[Stored records]
= = =

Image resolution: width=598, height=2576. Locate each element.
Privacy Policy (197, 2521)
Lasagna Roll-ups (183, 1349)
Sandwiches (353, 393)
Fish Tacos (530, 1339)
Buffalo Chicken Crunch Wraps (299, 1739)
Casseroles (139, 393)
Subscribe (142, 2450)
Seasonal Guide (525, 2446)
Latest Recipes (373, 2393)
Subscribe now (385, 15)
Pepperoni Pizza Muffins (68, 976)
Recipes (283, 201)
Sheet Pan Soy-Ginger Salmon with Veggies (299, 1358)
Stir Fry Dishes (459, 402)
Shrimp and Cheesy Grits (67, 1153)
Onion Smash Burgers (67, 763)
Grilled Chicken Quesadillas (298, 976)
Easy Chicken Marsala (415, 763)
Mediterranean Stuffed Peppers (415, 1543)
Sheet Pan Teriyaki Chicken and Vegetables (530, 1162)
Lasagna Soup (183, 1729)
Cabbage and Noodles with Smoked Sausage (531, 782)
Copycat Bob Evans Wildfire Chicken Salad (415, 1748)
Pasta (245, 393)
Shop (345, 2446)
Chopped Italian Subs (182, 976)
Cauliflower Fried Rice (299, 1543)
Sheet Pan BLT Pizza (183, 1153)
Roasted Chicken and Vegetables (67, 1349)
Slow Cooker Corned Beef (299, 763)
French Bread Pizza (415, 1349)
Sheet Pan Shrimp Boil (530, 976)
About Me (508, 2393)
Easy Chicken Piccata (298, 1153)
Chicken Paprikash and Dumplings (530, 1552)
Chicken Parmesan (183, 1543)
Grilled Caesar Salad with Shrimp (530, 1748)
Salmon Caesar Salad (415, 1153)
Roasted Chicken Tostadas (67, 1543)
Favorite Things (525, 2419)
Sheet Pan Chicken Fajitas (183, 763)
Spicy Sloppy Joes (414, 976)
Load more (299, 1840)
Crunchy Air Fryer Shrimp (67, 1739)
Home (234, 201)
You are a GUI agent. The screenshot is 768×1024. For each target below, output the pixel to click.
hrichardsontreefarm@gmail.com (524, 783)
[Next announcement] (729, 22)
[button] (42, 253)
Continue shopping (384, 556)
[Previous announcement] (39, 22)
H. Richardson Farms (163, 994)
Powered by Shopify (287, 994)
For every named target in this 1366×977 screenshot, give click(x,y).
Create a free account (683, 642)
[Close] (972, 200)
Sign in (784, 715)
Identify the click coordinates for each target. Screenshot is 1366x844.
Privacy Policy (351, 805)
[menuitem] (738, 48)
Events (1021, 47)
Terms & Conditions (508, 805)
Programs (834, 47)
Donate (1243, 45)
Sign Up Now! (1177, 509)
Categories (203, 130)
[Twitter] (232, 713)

= = =

### Problem details
Among the entries above, find every line holding "Shrimp" and copy it.

### Solution
Shrimp and Cheesy Grits (67, 1153)
Sheet Pan Shrimp Boil (530, 976)
Grilled Caesar Salad with Shrimp (530, 1748)
Crunchy Air Fryer Shrimp (67, 1739)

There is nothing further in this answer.